In Case of Emergency…
In his 2006 book Riding Rockets, NASA mission specialist and three-time space traveler Mike Mullane expresses unvarnished skepticism over the bailout system created for the orbiters after the Challenger tragedy. “We would jump out the side hatch just like B-17 crewmembers did in WWII,” Mullane writes. “Good freakin’ luck!”
Early escape concepts employed rocket-propelled lanyards to yank astronauts from the hatch, a technology affectionately called the Yankee Extraction System when it was used in Vietnam to uncork pilots from ejection seat-less A-1 Skyraiders. But having rockets sitting around on the shuttle was too dangerous, and the idea was scrapped in favor of a curved, telescoping pole fixed to the ceiling of the mid-deck that the crew would extend out of the hatch. Each astronaut would clip the harness on his suit to a ring on the pole and slide off the end, passing beneath the wing of the orbiter. A backpack parachute would then open automatically.
The system was realistic only for an orbiter in controlled, gliding flight at subsonic speeds and below 50,000 feet. It’s difficult to imagine failure scenarios in such a benign profile that would cause a crew to ditch a $2 billion orbiter.
Former mission specialist Tom Jones can think of a few. Over the course of four shuttle flights, he was sometimes the guy near the door who would have blown the hatch and gone out first, and at other times one of those upstairs who might have gone out last.
One scenario, he says, is that a critical navigation error has put the orbiter way off course, perhaps threatening a populated area and requiring the crew to point the craft toward a desert or an ocean, and get out. “If you make it through the reentry, though,” he admits, “it’s highly improbable that you’d somehow not make it to the runway.”
The most realistic event? Jones says that would be an abort high above the Atlantic, minutes into the climb, in which the orbiter sheds its spent boosters, drops its fuel tank, and tries to glide back to the Florida launch site but can’t quite make it. In the end, Jones says, “it just has to be what’s called ‘a good day.’ Our instructors and flight controllers didn’t sugar-coat our chances. But I think it’s worth the development and testing costs. It gives a few people the chance to get out. It gives you a straw to grasp at.”

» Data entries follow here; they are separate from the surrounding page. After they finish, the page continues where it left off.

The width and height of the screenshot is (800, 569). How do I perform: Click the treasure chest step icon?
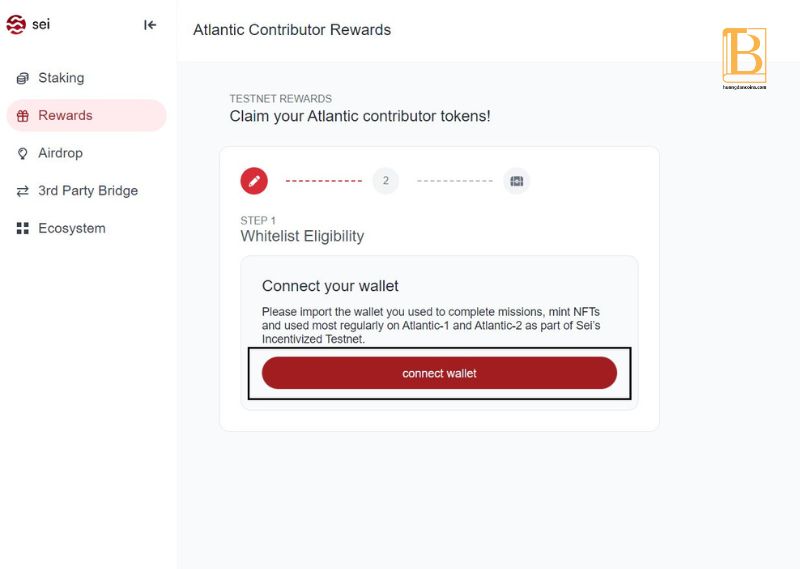[x=516, y=181]
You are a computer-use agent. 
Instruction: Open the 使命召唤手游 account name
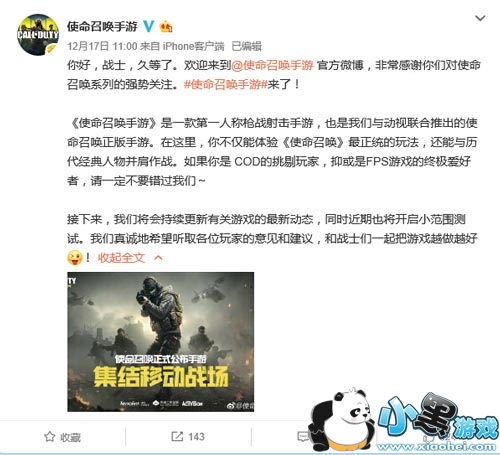tap(102, 26)
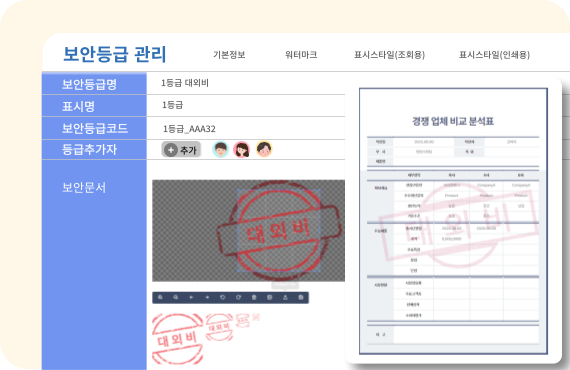Rotate stamp counterclockwise with undo-rotate icon
This screenshot has width=570, height=370.
click(222, 297)
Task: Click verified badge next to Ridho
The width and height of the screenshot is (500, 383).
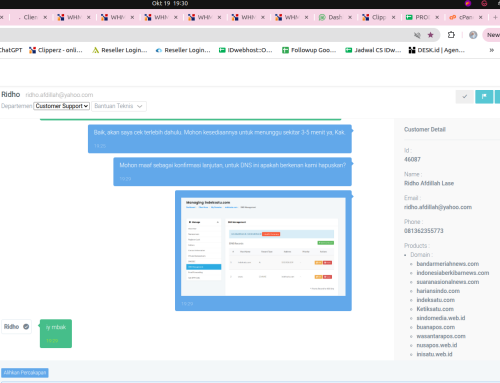Action: (26, 327)
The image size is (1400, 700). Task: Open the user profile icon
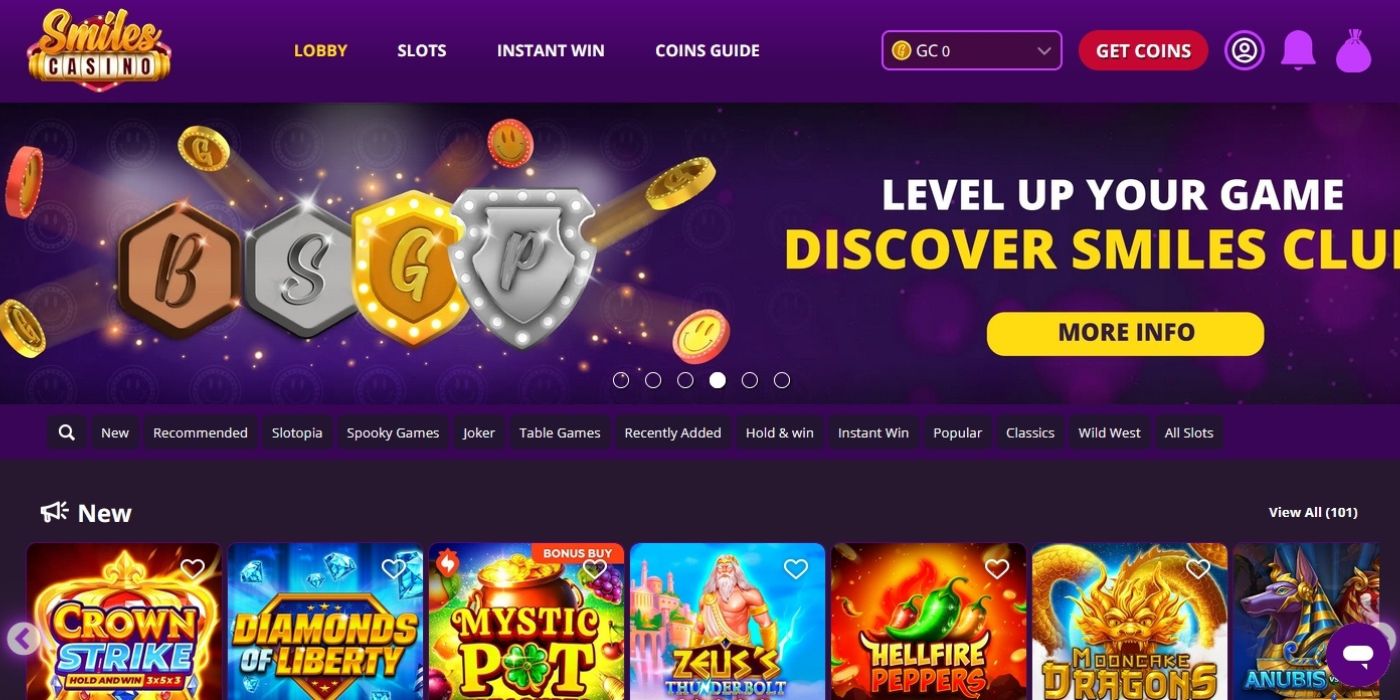(1244, 50)
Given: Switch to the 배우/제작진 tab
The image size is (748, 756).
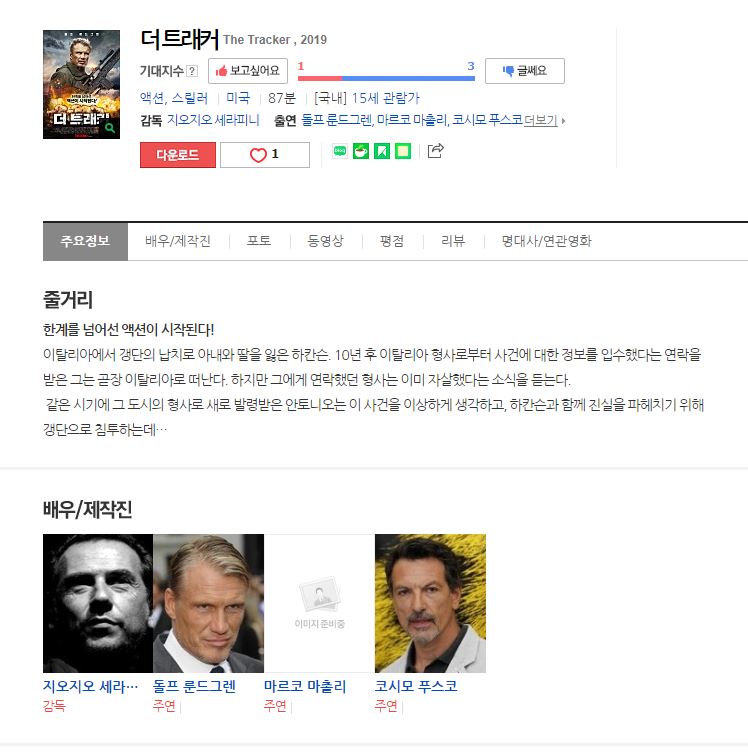Looking at the screenshot, I should click(178, 241).
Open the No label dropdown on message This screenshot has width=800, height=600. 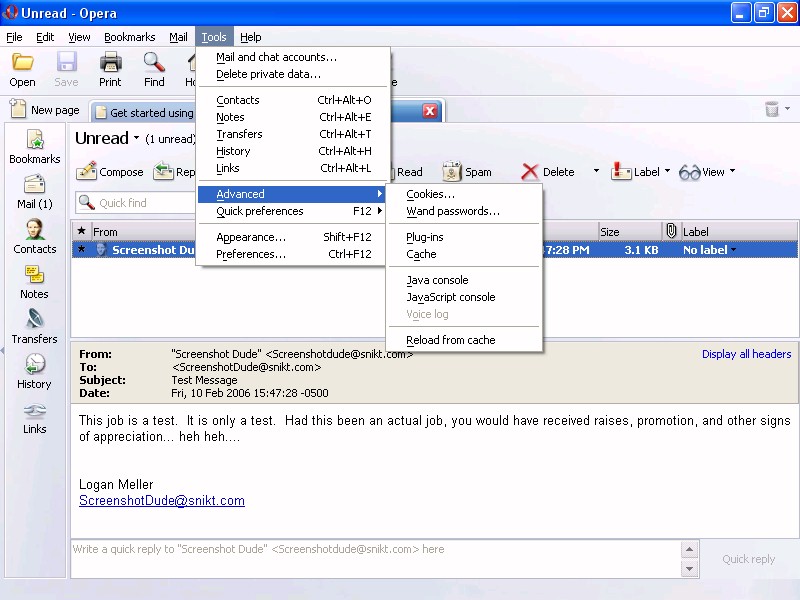tap(709, 250)
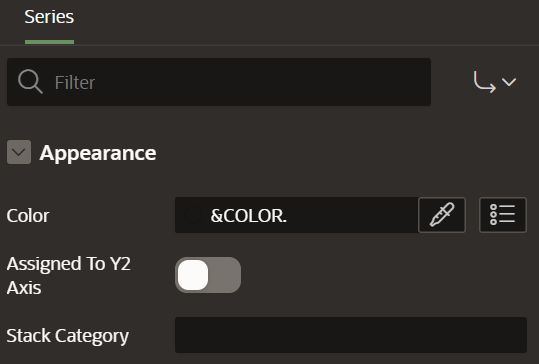The height and width of the screenshot is (364, 539).
Task: Click the empty Stack Category field
Action: click(x=351, y=335)
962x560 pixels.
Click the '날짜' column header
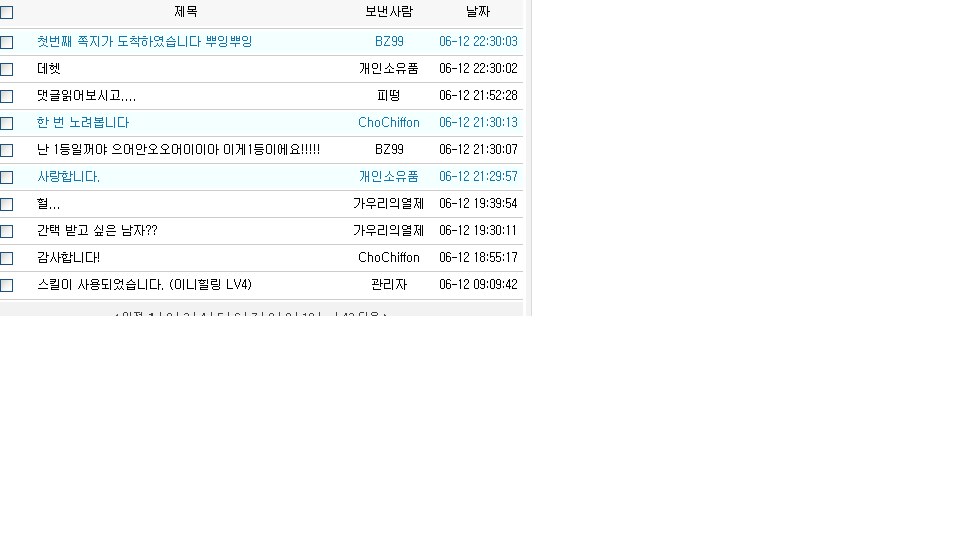[478, 12]
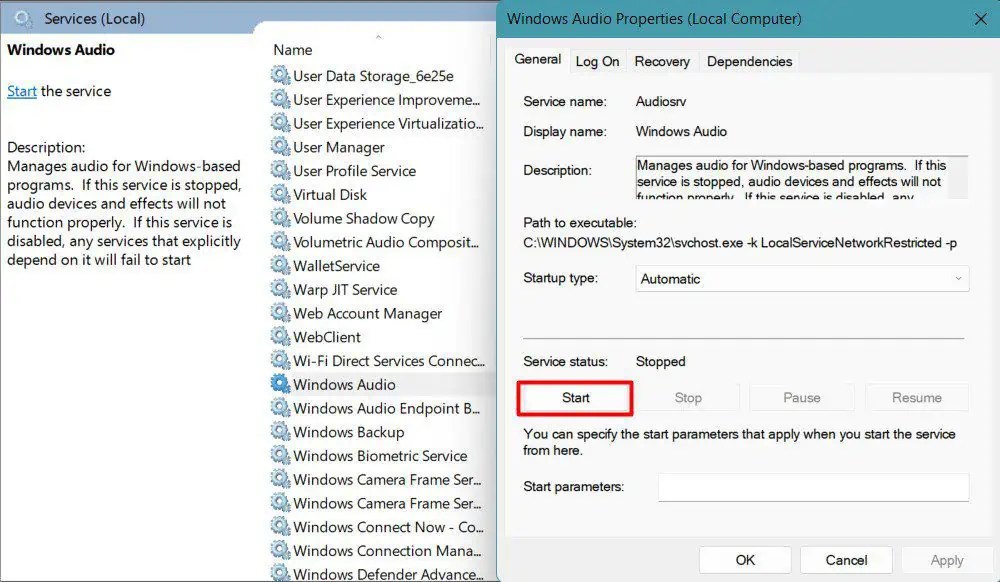Click the Windows Audio Endpoint Builder icon

click(278, 408)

Shuttle veteran Sid Gutierrez recalls using his expertise as an engineer and experienced skydiver to advise NASA on escape systems. Most failed to materialize not because they were harebrained, he says, but because they were too complex and expensive, requiring a redesign of the orbiters. One idea was to design ejection “pods,” like those for B-58 and XB-70 pilots, which would enclose and eject each astronaut, making egress at higher speeds and altitudes more survivable. Another would have separated the whole front end of the orbiter from the rest.